Die Nachlässigkeit beim Absichern vernetzter Geräte – vom Smartphone über die Kamera bis zum Drucker und Fernsehgerät - liege wohl in der Natur des Menschen, so Schönig: „Sie denken sich: ‚Wer soll mich schon angreifen?‘ Unsere eigenen Kunden sagen oft: ‚Warum soll ich denn in die Absicherung meines Netzwerks investieren? Wer will schon meine Daten haben?‘ Man geht also davon aus, dass man selbst als ‚Kunde‘ für den Angreifer uninteressant ist. Aber das ist man nie. Und wenn nur die reine Rechenpower, die man zur Verfügung stellen kann, in irgendeinem Botnetz genutzt werden kann, dann bin ich definitiv schon ein interessantes Opfer.“
Christoph Weiss
Außerdem werden mit erbeuteten Daten Angriffe zunehmend maßgeschneidert: Phishing-Mails von tatsächlichen Geschäftspartnern, gefakete Skype-Nachrichten die so aussehen, als kämen sie von Freunden.
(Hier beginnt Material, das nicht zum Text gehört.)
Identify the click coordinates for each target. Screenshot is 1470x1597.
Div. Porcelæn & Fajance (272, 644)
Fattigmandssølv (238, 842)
Ich selbst habe vorige Woche einen Link über Skype bekommen, der aussah, als wäre er von einem alten Freund, tatsächlich aber ein Fake war. Ich habe den Link dann in einer Virtual Machine getestet: Beim Klick erfolgte der Versuch einer Driveby-Infektion mit einer Malware, die eine neue Firmware auf meinem Internetrouter installiert hätte. Damit hätte der Angreifer eventuell meine Tastatureingaben mitprotokollieren und mich auf gefakete Websites umleiten können. Datendiebstahl und Social Engineering sind also zunehmend die Basis für immer gefinkeltere Angriffe. Ein Allheilmittel dagegen gibt es nicht. Aber die eigenen Geräte besser zu sichern und bei E-Mails und Skype-Nachrichten nachzufragen, ob ein Link oder eine Datei tatsächlich von einem vermeintlichen Freund stammt - das hilft.